-- Opening Marker --

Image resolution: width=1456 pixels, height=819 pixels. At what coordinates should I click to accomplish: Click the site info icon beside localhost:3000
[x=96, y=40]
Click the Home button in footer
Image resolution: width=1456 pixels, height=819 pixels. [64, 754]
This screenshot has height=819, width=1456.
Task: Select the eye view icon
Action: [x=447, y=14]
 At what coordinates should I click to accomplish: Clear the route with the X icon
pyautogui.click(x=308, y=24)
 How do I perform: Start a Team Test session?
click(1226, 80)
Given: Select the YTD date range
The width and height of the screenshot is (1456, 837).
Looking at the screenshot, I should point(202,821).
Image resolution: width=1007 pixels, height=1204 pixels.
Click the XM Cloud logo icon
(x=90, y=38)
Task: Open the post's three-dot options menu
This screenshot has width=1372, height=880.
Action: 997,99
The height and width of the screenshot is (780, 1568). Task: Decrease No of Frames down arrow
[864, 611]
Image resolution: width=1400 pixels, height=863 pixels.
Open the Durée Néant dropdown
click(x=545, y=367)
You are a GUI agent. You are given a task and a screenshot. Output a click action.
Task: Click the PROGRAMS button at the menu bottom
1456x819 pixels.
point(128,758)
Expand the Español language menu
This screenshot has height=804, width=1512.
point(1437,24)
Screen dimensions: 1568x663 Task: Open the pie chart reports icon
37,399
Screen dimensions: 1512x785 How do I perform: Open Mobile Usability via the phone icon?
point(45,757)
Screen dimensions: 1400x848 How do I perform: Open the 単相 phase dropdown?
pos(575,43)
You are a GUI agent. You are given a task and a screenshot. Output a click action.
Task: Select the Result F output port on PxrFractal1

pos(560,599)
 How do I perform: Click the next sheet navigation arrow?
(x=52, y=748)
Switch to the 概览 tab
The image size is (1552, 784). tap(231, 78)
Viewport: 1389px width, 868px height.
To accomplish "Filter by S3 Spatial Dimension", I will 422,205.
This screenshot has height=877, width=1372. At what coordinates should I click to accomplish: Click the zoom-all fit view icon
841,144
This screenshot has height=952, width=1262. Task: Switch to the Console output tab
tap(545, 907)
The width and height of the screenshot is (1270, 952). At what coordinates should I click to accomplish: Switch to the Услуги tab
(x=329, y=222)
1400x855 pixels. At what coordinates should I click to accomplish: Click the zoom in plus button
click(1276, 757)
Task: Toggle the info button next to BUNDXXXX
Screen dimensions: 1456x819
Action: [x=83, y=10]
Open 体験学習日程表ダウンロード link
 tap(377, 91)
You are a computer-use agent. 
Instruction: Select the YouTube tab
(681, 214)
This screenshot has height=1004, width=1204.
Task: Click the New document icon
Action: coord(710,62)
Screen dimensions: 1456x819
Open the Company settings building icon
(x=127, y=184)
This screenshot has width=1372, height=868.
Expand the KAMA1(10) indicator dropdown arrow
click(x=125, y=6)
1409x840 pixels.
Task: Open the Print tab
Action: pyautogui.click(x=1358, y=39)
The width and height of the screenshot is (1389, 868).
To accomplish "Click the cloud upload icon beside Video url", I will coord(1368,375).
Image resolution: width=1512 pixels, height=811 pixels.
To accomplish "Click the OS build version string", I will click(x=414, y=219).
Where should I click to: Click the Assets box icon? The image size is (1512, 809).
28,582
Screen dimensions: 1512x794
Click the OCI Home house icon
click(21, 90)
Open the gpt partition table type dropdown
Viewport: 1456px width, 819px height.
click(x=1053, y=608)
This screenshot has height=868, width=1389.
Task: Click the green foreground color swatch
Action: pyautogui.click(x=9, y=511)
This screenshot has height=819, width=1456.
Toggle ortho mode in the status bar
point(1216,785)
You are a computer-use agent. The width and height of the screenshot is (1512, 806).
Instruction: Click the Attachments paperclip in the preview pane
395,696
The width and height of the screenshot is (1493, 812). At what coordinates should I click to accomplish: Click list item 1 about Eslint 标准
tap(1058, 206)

-- Closing Marker --

TASK GOAL: Using the data above, print every record exactly as shown.

WRITTEN ANSWER:
Image resolution: width=1456 pixels, height=819 pixels. At what coordinates should I click to accomplish: Click the site info icon beside localhost:3000
[x=96, y=40]
Click the Home button in footer
Image resolution: width=1456 pixels, height=819 pixels. [64, 754]
This screenshot has height=819, width=1456.
Task: Select the eye view icon
Action: [x=447, y=14]
 At what coordinates should I click to accomplish: Clear the route with the X icon
pyautogui.click(x=308, y=24)
 How do I perform: Start a Team Test session?
click(1226, 80)
Given: Select the YTD date range
The width and height of the screenshot is (1456, 837).
Looking at the screenshot, I should point(202,821).
Image resolution: width=1007 pixels, height=1204 pixels.
Click the XM Cloud logo icon
(x=90, y=38)
Task: Open the post's three-dot options menu
This screenshot has width=1372, height=880.
Action: 997,99
The height and width of the screenshot is (780, 1568). Task: Decrease No of Frames down arrow
[864, 611]
Image resolution: width=1400 pixels, height=863 pixels.
Open the Durée Néant dropdown
click(x=545, y=367)
You are a GUI agent. You are given a task and a screenshot. Output a click action.
Task: Click the PROGRAMS button at the menu bottom
1456x819 pixels.
point(128,758)
Expand the Español language menu
This screenshot has height=804, width=1512.
point(1437,24)
Screen dimensions: 1568x663 Task: Open the pie chart reports icon
37,399
Screen dimensions: 1512x785 How do I perform: Open Mobile Usability via the phone icon?
point(45,757)
Screen dimensions: 1400x848 How do I perform: Open the 単相 phase dropdown?
pos(575,43)
You are a GUI agent. You are given a task and a screenshot. Output a click action.
Task: Select the Result F output port on PxrFractal1

pos(560,599)
 How do I perform: Click the next sheet navigation arrow?
(x=52, y=748)
Switch to the 概览 tab
The image size is (1552, 784). tap(231, 78)
Viewport: 1389px width, 868px height.
To accomplish "Filter by S3 Spatial Dimension", I will 422,205.
This screenshot has height=877, width=1372. At what coordinates should I click to accomplish: Click the zoom-all fit view icon
841,144
This screenshot has height=952, width=1262. Task: Switch to the Console output tab
tap(545, 907)
The width and height of the screenshot is (1270, 952). At what coordinates should I click to accomplish: Switch to the Услуги tab
(x=329, y=222)
1400x855 pixels. At what coordinates should I click to accomplish: Click the zoom in plus button
click(1276, 757)
Task: Toggle the info button next to BUNDXXXX
Screen dimensions: 1456x819
Action: [x=83, y=10]
Open 体験学習日程表ダウンロード link
 tap(377, 91)
You are a computer-use agent. 
Instruction: Select the YouTube tab
(681, 214)
This screenshot has height=1004, width=1204.
Task: Click the New document icon
Action: coord(710,62)
Screen dimensions: 1456x819
Open the Company settings building icon
(x=127, y=184)
This screenshot has width=1372, height=868.
Expand the KAMA1(10) indicator dropdown arrow
click(x=125, y=6)
1409x840 pixels.
Task: Open the Print tab
Action: pyautogui.click(x=1358, y=39)
The width and height of the screenshot is (1389, 868).
To accomplish "Click the cloud upload icon beside Video url", I will coord(1368,375).
Image resolution: width=1512 pixels, height=811 pixels.
To accomplish "Click the OS build version string", I will click(x=414, y=219).
Where should I click to: Click the Assets box icon? The image size is (1512, 809).
28,582
Screen dimensions: 1512x794
Click the OCI Home house icon
click(21, 90)
Open the gpt partition table type dropdown
Viewport: 1456px width, 819px height.
click(x=1053, y=608)
This screenshot has height=868, width=1389.
Task: Click the green foreground color swatch
Action: pyautogui.click(x=9, y=511)
This screenshot has height=819, width=1456.
Toggle ortho mode in the status bar
point(1216,785)
You are a computer-use agent. The width and height of the screenshot is (1512, 806).
Instruction: Click the Attachments paperclip in the preview pane
395,696
The width and height of the screenshot is (1493, 812). At what coordinates should I click to accomplish: Click list item 1 about Eslint 标准
tap(1058, 206)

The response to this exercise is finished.